Journey with a quest: Bobo-Dioulasso, Burkina Faso, to find calabash bowls

I had heard the renowned market in Bobo-Doulasso, Burkina Faso, had the best calabash bowls in the country, although they were not as elaborately patterned as I later discovered on a trip to Cameroon. Aside from wanting to see this market, I couldn’t resist the name of this town, pronounced bobo-do-lasso. A day’s drive from the capital, Ouagadougou (pronounced waaga-do-goo), Bobo-Doulasso had it all: a market filled with local products, a vibrant history, the heart of the Bobo people, and exquisite Sahelian architecture like the Grand Mosque, with its many pilasters and minarets. Aside from these draws, I was on a mission to find calabash bowls, revered by women in West Africa.

Market ladies in Nigeria wearing calabash bowls as hats (dyed purple) for protection from the sun.

Market ladies in Nigeria wearing calabash bowls as hats (dyed purple) for protection from the sun.

Significance of the calabash bowl and how it’s used

One of the most artistic and utilitarian crafts found in Cameroon, Nigeria, Togo, Ghana, Benin, Burkina Faso, Ethiopia, and Mali is the calabash bowl made from large gourds, which grow on the ground like pumpkins or on trees.
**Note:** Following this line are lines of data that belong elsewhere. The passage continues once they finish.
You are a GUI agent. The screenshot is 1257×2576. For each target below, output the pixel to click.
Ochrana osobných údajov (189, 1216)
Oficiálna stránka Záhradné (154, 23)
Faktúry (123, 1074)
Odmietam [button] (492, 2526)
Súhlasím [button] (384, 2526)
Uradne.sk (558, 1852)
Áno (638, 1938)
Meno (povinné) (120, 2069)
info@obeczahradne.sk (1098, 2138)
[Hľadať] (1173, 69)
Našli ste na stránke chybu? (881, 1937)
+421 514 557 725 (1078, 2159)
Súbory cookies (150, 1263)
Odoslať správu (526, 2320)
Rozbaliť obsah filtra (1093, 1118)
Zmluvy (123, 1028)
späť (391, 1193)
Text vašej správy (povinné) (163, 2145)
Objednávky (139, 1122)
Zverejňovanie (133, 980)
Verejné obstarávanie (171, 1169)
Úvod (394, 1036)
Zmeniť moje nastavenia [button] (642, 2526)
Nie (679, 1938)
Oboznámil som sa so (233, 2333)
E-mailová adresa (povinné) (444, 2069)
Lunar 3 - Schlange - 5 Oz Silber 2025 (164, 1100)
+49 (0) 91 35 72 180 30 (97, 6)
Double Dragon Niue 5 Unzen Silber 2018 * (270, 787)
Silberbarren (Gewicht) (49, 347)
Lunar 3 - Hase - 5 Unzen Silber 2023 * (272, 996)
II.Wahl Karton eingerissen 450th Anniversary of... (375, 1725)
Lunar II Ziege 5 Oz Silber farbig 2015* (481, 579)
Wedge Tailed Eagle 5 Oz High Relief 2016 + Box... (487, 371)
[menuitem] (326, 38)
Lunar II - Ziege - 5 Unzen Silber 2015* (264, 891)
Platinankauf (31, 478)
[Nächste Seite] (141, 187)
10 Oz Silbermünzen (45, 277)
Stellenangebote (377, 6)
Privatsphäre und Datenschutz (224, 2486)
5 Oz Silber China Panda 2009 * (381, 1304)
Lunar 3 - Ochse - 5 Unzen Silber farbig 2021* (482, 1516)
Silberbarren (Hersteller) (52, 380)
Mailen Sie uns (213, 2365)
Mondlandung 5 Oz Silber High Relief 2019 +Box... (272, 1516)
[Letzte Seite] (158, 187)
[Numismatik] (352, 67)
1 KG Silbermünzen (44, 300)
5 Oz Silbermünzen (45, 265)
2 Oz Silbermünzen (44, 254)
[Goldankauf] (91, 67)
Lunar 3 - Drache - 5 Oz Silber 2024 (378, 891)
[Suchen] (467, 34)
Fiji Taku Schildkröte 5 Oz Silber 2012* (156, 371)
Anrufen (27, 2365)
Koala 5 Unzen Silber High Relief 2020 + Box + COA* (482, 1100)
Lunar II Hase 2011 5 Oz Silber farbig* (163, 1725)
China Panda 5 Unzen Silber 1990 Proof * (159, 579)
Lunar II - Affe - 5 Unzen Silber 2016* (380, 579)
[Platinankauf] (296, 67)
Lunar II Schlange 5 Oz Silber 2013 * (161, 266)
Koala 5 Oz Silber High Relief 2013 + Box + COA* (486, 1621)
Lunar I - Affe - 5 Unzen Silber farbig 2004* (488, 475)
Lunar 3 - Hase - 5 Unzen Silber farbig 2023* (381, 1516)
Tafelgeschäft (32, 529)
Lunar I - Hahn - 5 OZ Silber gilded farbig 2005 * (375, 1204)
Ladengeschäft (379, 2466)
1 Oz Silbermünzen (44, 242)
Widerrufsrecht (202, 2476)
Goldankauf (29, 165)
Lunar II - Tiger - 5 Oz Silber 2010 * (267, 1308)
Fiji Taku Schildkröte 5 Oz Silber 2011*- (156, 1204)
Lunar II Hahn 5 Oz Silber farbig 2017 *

My West African guide and friend of many years, Noah Katcha, explained that the watertight gourd is considered sacred, a gift from the ancestors, and linked with the everyday life of an African woman. This is why it’s given as part of a dowry or used in initiation ceremonies. On the practical side, it’s a container for carrying water from a well to the village, used in the kitchen for storing grains or water, or toted on market days when a woman fills her bowl with products, balancing the bowl on her head with dignified grace, in order to free her hands for other tasks. There is a small woven thatch ring that she places on her head first for better balance. Women in West Africa consider the calabash as one of their prized possessions.

Small woven thatch ring placed on the head to balance the calabash bowl

Small woven thatch ring placed on the head to balance the calabash bowl

The market starts in the early morning as vendors with their bundled goods arrive on crowded buses, taxi brousse (shared taxis), horse carts, or by foot. The housewares section is always crowded, so you approach it single file, trying not to engage the three or four “middlemen” who attach themselves to you, vying to be your negotiator for a small commission from the vendor. The calabash and basket vendors are easy to spot: their highly decorated bowls stacked high from the ground up appear like pillars from afar. The more expensive bowls with singed or painted designs draw a crowd. It’s hand over head sometimes to score the ones you like. What you break, you buy!

The vendors told me that a woman’s calabash bowl is a prized possession, an asset, and after marriage she will often place her bowls in high places within her mud hut or sleeve them in macramé hangings to protect them from children or store them when they are not in use. In the Fulani culture, the number of calabashes in her bedroom equal the number of years she has been married.